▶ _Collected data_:

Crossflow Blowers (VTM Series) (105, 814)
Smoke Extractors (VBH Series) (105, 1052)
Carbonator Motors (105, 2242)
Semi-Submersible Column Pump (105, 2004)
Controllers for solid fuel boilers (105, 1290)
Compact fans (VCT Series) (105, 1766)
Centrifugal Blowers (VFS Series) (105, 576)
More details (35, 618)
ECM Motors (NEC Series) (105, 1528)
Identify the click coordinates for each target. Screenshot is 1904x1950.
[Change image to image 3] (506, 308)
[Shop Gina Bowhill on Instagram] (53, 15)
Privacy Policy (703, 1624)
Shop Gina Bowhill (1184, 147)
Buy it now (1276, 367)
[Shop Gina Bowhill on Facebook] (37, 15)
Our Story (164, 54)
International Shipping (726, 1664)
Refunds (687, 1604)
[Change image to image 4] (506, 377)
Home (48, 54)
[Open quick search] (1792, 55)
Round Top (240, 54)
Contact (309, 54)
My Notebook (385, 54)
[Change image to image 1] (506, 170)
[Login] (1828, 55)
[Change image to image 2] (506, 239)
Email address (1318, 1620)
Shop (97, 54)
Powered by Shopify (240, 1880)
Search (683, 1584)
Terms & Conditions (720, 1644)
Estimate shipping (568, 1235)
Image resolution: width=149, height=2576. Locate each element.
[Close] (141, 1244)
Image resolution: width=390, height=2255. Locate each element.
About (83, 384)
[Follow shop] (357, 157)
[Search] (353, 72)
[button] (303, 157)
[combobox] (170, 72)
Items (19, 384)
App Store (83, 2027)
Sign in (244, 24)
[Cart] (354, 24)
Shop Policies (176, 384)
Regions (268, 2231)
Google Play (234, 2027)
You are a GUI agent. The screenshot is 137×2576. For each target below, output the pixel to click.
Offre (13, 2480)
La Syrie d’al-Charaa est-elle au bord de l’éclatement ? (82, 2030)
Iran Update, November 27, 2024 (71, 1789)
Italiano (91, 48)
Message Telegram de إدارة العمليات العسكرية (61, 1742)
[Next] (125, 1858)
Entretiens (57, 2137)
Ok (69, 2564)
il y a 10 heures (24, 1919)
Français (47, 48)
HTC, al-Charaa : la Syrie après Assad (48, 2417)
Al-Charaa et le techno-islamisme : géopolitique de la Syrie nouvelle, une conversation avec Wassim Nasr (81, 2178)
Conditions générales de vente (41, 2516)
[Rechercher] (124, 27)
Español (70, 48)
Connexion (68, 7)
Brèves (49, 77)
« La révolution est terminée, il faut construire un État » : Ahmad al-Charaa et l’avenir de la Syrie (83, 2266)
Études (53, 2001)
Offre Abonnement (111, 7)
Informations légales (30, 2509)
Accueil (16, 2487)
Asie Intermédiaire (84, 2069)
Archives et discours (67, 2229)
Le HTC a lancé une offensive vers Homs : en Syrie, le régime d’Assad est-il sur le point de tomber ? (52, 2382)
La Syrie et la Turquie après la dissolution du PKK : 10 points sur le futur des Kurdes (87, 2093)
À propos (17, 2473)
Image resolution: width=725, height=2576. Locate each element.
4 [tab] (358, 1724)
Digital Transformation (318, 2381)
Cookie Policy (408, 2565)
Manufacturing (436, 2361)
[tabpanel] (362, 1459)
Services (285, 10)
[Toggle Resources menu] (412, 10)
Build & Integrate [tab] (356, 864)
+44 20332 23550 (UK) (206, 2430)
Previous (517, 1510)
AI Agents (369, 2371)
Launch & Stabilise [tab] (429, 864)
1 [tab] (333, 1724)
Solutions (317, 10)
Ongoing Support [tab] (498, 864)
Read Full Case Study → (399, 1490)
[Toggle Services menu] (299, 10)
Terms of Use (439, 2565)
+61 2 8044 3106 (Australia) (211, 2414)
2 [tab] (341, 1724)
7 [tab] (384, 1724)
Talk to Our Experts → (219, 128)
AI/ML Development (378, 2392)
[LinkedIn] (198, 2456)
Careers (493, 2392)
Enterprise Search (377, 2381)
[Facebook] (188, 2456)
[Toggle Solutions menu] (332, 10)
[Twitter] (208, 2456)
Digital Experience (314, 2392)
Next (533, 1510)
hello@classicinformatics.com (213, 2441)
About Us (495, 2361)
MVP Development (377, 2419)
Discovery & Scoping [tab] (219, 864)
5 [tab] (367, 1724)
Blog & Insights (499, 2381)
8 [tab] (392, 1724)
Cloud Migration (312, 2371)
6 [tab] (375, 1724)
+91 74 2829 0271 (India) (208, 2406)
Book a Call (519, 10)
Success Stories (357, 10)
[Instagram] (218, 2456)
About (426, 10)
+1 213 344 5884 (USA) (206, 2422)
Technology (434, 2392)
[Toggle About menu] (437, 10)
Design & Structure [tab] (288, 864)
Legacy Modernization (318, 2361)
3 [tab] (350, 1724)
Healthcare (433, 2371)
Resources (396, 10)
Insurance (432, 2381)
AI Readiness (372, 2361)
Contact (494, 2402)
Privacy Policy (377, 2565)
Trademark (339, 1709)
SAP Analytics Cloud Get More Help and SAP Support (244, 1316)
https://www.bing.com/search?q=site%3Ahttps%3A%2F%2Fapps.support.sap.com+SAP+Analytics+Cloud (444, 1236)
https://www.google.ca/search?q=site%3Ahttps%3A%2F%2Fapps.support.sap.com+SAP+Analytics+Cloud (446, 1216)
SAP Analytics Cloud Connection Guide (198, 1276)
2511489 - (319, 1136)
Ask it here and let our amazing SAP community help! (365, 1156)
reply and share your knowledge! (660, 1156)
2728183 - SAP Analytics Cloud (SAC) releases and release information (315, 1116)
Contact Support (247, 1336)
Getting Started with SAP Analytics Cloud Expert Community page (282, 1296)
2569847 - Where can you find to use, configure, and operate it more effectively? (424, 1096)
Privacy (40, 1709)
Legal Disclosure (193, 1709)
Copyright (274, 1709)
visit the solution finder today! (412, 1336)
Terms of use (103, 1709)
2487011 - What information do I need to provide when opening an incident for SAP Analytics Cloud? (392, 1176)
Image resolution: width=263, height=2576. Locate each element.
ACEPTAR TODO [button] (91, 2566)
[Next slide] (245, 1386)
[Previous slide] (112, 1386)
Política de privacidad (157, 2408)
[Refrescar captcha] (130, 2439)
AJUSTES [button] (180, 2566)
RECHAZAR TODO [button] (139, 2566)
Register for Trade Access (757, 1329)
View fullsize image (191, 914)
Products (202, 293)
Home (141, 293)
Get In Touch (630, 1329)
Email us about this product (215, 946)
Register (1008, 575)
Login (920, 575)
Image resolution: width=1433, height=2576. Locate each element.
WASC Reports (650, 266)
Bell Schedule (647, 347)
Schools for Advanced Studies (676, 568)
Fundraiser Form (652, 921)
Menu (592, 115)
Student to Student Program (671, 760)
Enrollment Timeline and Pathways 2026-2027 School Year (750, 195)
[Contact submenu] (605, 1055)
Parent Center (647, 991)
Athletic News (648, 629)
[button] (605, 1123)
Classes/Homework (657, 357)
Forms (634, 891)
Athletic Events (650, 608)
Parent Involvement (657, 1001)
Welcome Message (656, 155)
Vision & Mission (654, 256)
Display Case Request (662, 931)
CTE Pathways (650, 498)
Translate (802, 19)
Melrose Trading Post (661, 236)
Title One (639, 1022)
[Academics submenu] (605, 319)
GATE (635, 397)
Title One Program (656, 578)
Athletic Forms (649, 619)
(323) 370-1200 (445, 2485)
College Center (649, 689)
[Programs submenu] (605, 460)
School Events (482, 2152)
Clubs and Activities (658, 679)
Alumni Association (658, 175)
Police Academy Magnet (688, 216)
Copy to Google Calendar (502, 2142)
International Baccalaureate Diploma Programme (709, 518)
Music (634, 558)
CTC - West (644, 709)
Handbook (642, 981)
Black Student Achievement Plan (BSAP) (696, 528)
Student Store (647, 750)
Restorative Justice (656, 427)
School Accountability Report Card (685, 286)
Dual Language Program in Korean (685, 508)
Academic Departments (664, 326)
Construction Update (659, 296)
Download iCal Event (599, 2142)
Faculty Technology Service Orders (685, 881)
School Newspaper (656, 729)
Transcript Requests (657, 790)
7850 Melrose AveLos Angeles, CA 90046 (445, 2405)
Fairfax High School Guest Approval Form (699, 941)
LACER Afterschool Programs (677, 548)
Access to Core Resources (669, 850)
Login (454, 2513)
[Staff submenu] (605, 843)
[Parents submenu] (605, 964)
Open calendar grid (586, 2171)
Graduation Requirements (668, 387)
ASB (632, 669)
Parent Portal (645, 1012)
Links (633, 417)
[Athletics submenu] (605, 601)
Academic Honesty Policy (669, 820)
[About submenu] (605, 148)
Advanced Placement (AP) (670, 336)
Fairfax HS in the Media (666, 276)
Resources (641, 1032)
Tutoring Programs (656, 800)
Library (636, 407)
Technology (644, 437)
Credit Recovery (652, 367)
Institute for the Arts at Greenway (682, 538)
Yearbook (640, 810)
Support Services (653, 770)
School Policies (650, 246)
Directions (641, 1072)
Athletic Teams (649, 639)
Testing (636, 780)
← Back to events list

▶ _What this task involves_:
Write down exactly the span of lines above from the one containing "Privacy Policy (377, 2565)" to the one containing "Copyright (274, 1709)", both ends included.

▶ _Solution for this exercise_:
Privacy Policy (377, 2565)
Trademark (339, 1709)
SAP Analytics Cloud Get More Help and SAP Support (244, 1316)
https://www.bing.com/search?q=site%3Ahttps%3A%2F%2Fapps.support.sap.com+SAP+Analytics+Cloud (444, 1236)
https://www.google.ca/search?q=site%3Ahttps%3A%2F%2Fapps.support.sap.com+SAP+Analytics+Cloud (446, 1216)
SAP Analytics Cloud Connection Guide (198, 1276)
2511489 - (319, 1136)
Ask it here and let our amazing SAP community help! (365, 1156)
reply and share your knowledge! (660, 1156)
2728183 - SAP Analytics Cloud (SAC) releases and release information (315, 1116)
Contact Support (247, 1336)
Getting Started with SAP Analytics Cloud Expert Community page (282, 1296)
2569847 - Where can you find to use, configure, and operate it more effectively? (424, 1096)
Privacy (40, 1709)
Legal Disclosure (193, 1709)
Copyright (274, 1709)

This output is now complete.